Yet Britain never descended into anything like McCarthyism. In fact, it does not require a British sense of irony to understand just how ludicrous a Parliamentary Committee on Unbritish Activities ever would have seemed.

So, again, why us?

In 1963, historian Richard Hofstadter delivered the annual Herbert Spencer Lecture at Oxford and attempted to situate McCarthy in a particularly American historical sequence. A year later, Harpers adapted that talk into the now famous essay “The Paranoid Style in American Politics.”

Hofstadter correctly rejected the notion that McCarthy was uniquely aberrant:

“The idea of the paranoid style as a force in politics would have little contemporary relevance or historical value if it were applied only to men with profoundly disturbed minds. It is the use of paranoid modes of expression by more or less normal people that makes the phenomenon significant.... The paranoid style has a greater affinity for bad causes than good. But nothing really prevents a sound program or demand from being advocated in the paranoid style. Style has more to do with the way in which ideas are believed than with the truth or falsity of their content.”
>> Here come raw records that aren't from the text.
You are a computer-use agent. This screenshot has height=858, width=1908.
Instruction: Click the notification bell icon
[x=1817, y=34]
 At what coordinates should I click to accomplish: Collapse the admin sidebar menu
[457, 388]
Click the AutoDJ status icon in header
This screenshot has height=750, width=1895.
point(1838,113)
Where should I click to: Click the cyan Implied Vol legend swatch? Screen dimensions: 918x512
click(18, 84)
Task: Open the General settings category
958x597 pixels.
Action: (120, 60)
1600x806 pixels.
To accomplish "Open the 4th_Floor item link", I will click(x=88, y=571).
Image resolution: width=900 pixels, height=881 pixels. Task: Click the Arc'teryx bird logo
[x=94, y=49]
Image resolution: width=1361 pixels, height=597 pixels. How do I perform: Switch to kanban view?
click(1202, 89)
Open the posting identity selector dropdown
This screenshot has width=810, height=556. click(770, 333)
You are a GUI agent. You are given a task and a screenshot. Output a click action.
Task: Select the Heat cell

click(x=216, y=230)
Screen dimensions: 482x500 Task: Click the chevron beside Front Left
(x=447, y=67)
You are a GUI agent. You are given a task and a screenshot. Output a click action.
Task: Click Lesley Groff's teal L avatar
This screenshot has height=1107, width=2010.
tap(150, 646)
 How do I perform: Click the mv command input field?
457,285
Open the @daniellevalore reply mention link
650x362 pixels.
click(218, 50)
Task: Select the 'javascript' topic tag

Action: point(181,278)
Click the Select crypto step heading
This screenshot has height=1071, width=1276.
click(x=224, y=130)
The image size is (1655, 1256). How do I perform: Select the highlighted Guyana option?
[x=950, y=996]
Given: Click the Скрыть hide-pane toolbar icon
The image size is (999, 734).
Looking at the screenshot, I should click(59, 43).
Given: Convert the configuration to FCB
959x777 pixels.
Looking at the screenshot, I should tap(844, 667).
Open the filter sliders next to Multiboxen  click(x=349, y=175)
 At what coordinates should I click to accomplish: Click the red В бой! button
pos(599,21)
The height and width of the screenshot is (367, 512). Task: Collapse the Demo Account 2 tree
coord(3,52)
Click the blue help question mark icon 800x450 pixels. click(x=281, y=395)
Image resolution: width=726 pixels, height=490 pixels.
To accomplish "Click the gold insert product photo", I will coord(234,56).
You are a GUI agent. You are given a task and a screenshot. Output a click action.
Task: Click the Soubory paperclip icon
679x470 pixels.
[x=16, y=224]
Hofstadter memorably concluded, “We are all sufferers from history, but the paranoid is a double sufferer, since he is afflicted not only by the real world, with the rest of us, but by his fantasies as well.”

It was a compassionate conclusion -- one Wicker echoes in his own. We’re less likely to share it today, as we’ve all learned a great deal more about the paranoids’ continuing capacity to make all of us suffer for their delusions.